__出題__: 行の先頭から「coord(629,558)」を含む行までを、両端を含め、依頼文もそのまま残して書き直してください。その際、解答の座標の数値をすべて3ずつ増やし、画像は書き出さないでください。

__行の抜粋__:
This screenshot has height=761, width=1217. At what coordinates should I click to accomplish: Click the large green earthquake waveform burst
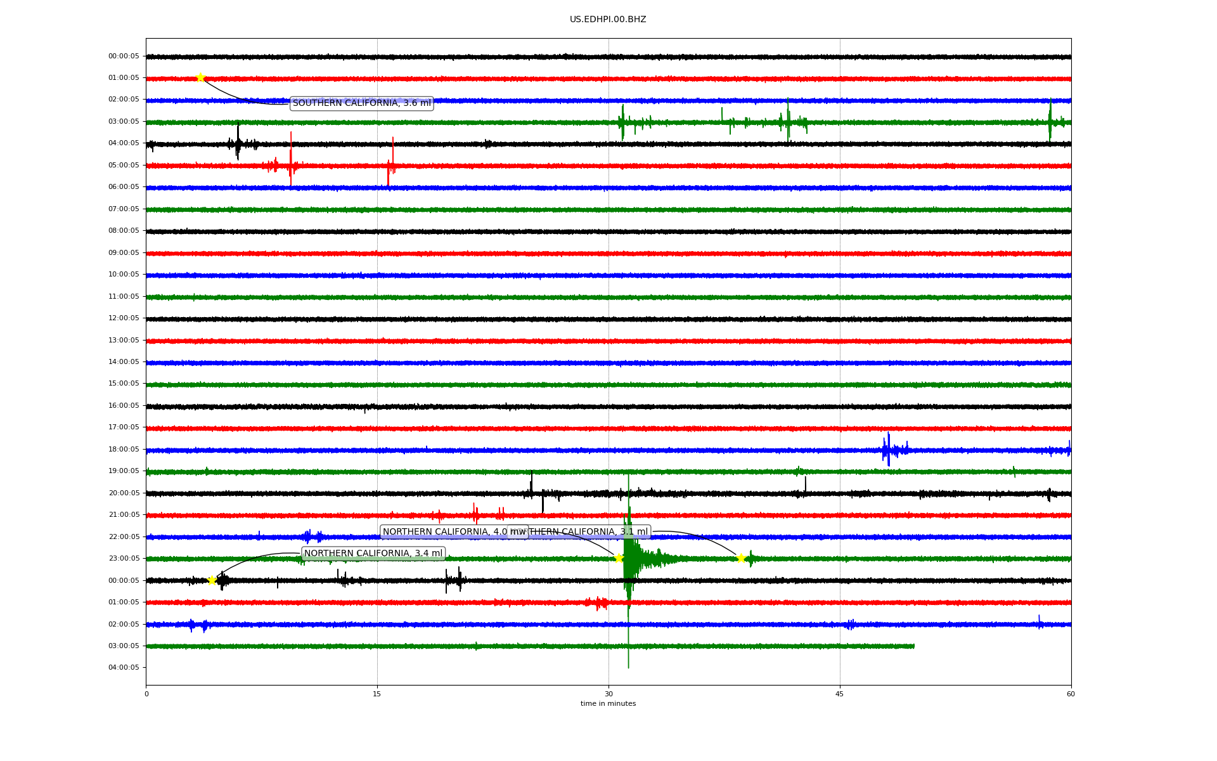coord(629,558)
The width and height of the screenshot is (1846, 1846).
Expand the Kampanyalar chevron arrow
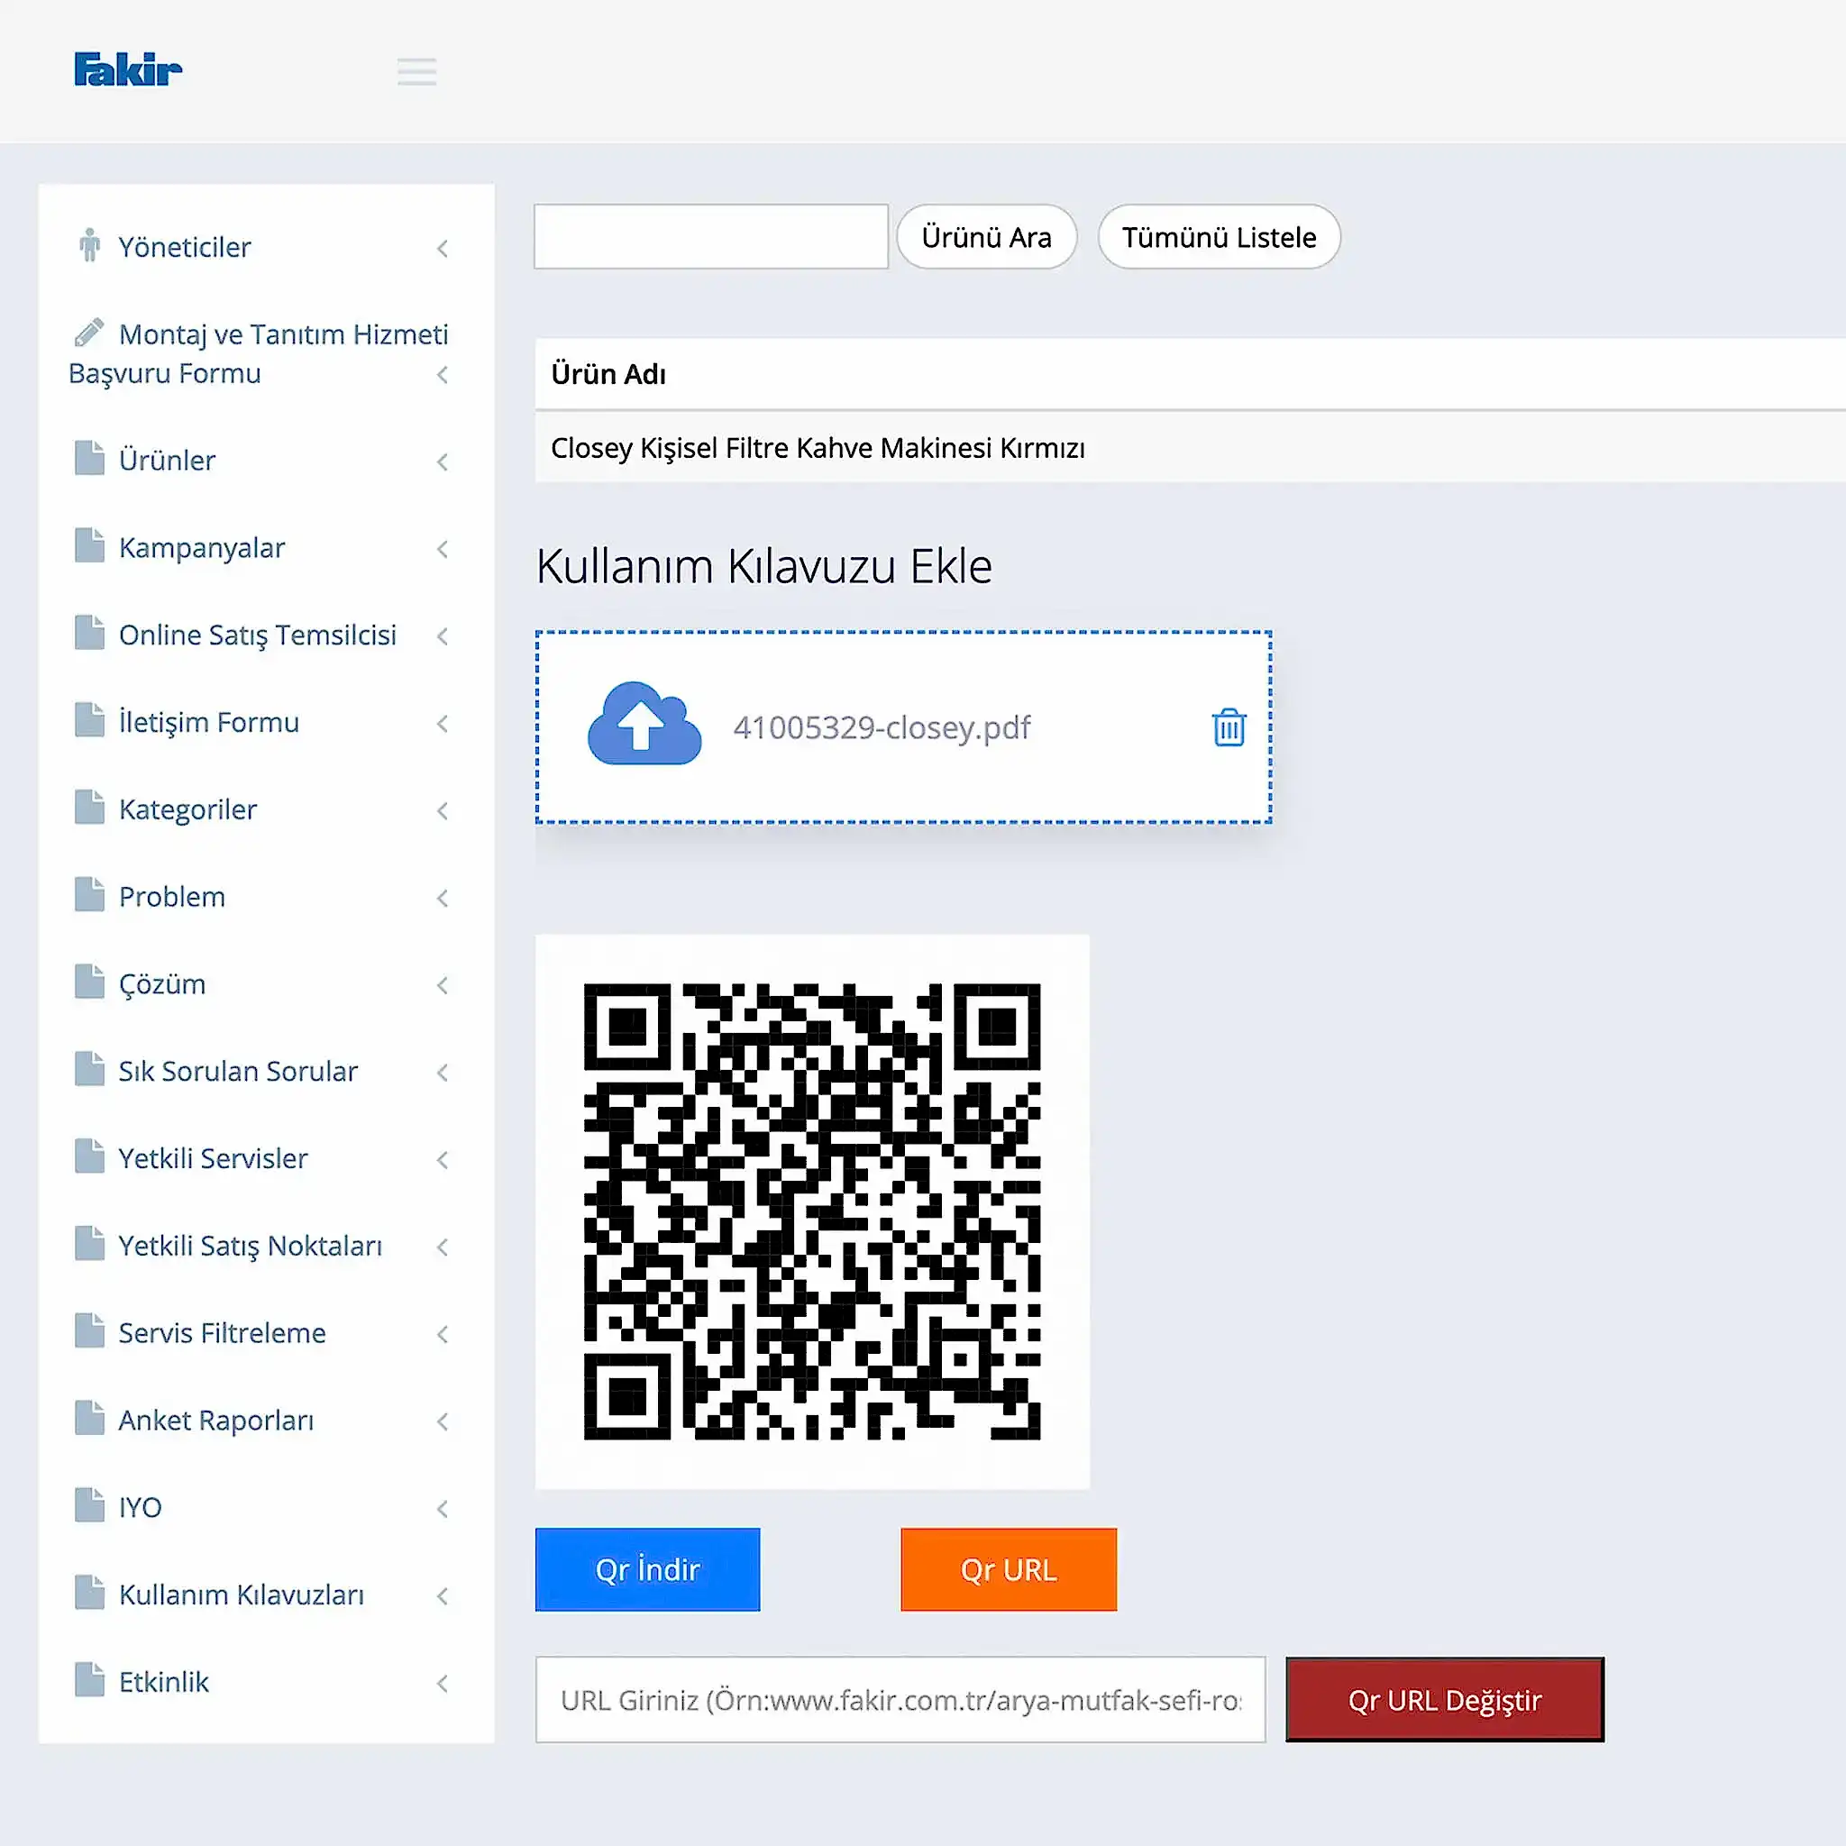pyautogui.click(x=442, y=548)
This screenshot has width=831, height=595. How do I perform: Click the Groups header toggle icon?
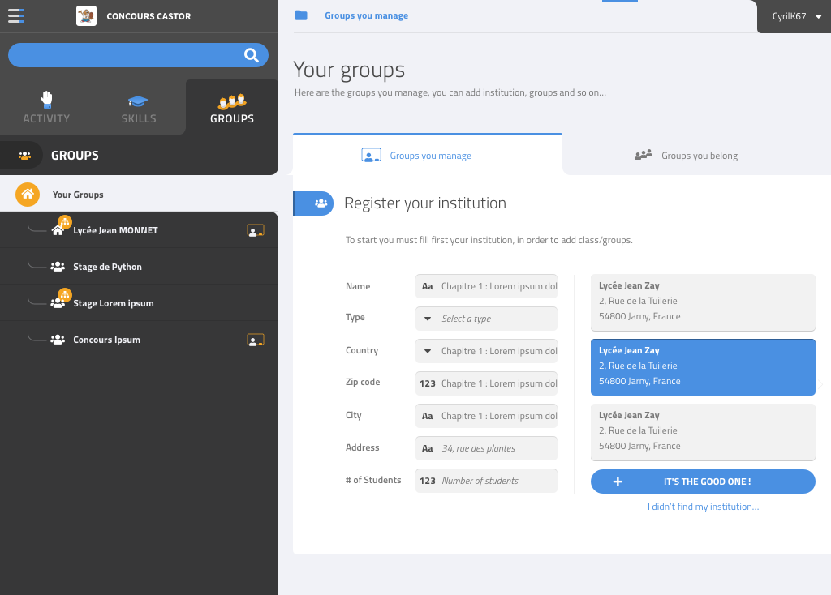[x=24, y=155]
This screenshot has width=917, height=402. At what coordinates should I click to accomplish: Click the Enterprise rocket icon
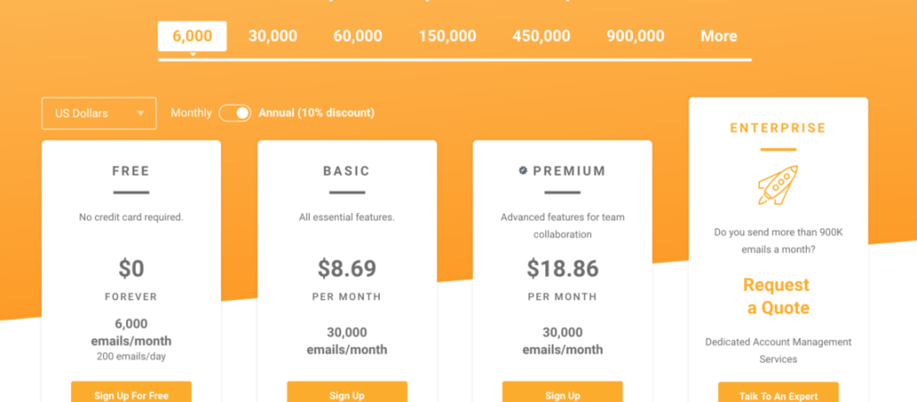pyautogui.click(x=777, y=184)
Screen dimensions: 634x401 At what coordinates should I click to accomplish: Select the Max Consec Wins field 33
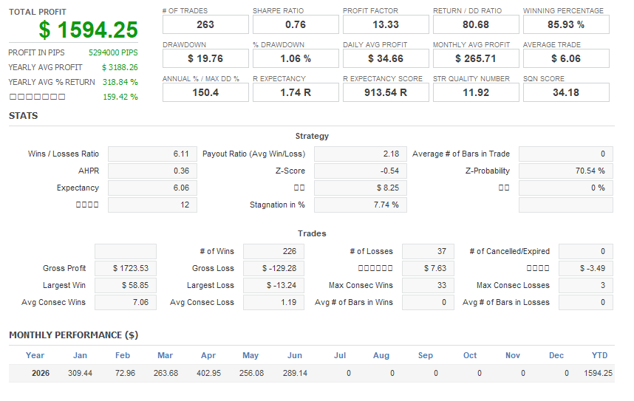(x=428, y=285)

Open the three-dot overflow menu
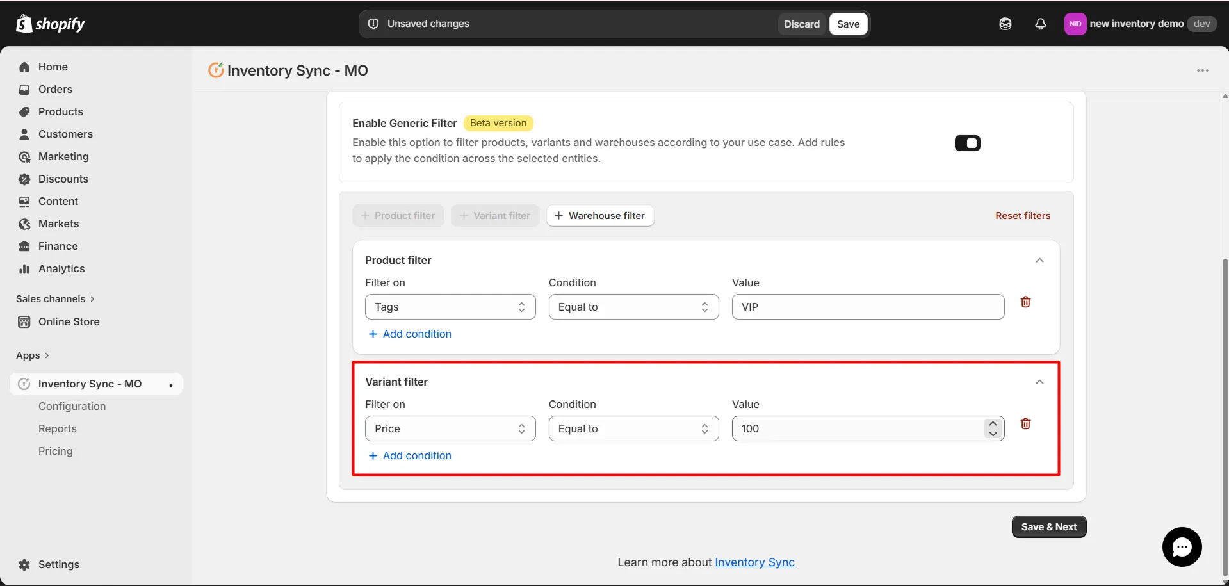1202,70
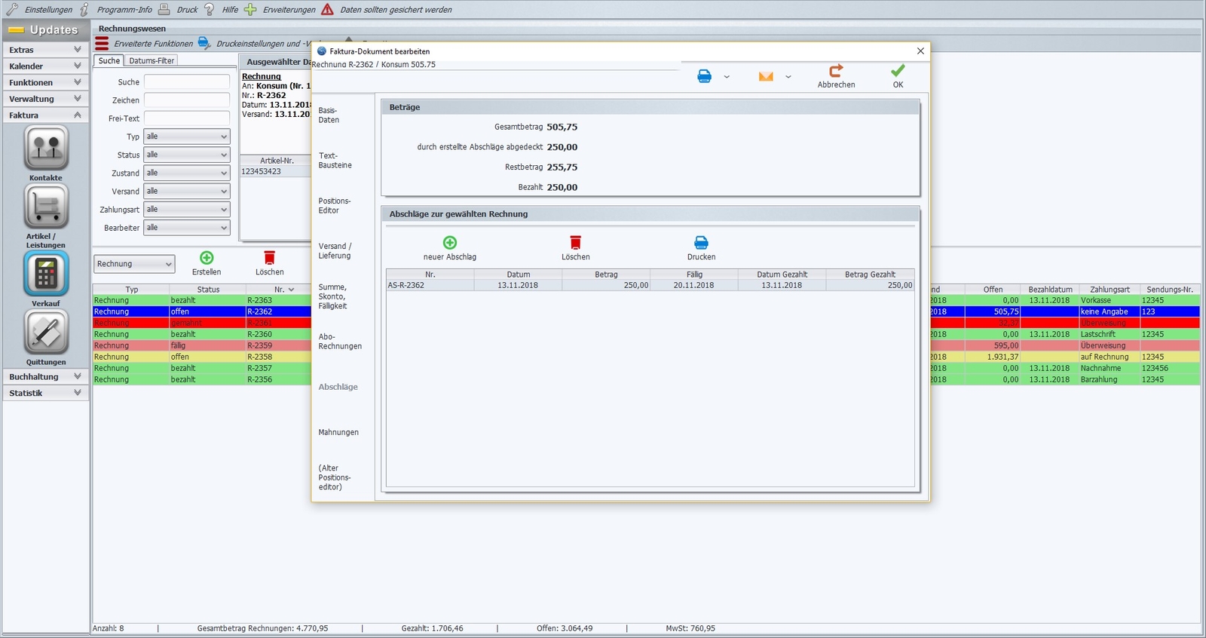The image size is (1206, 638).
Task: Click into the Suche input field
Action: pyautogui.click(x=187, y=81)
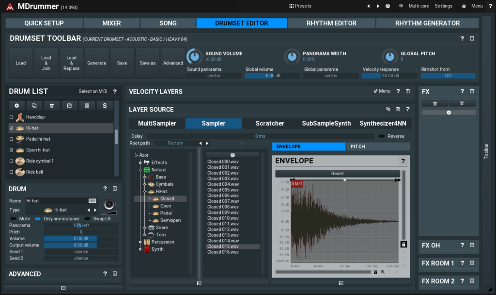The image size is (496, 295).
Task: Toggle the Reverse switch
Action: [x=382, y=136]
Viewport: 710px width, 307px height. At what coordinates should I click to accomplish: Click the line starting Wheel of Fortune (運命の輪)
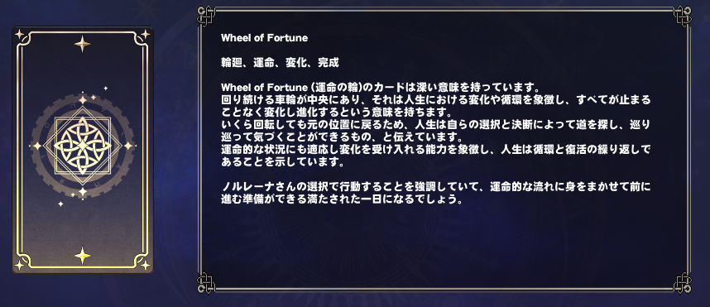tap(380, 86)
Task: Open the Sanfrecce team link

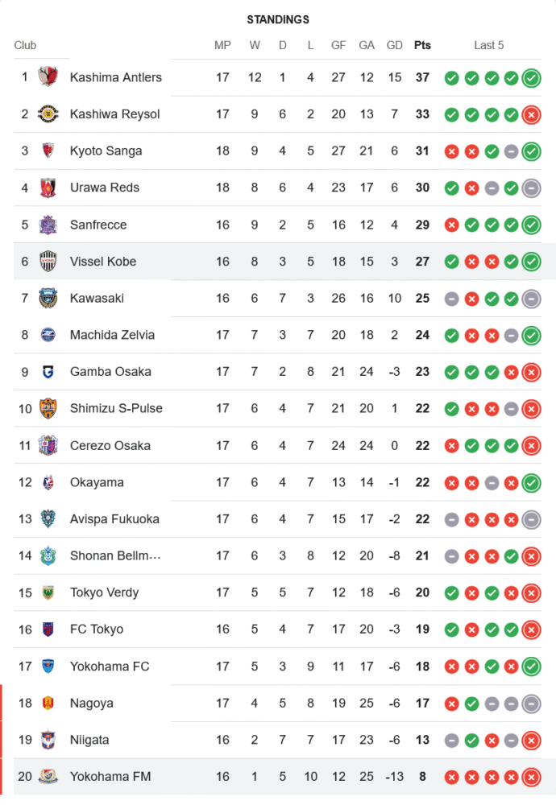Action: pos(98,225)
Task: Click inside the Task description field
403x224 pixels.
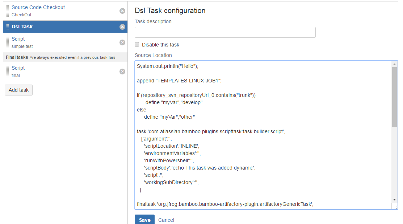Action: click(225, 32)
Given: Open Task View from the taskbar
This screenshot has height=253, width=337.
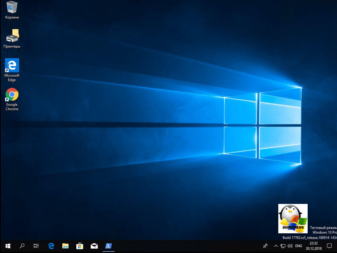Looking at the screenshot, I should coord(36,246).
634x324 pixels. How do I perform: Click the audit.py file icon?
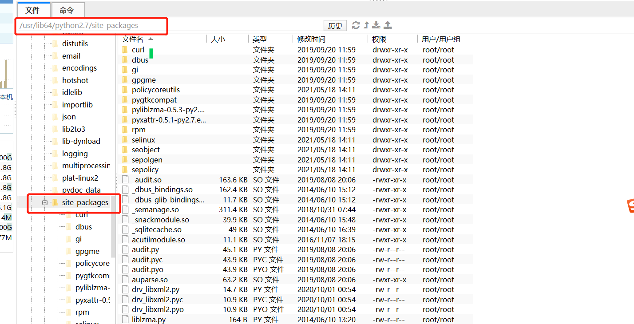125,249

__解答__:
This screenshot has height=761, width=1217. At what coordinates should I click to accomplish: Click the large green earthquake waveform burst
coord(632,561)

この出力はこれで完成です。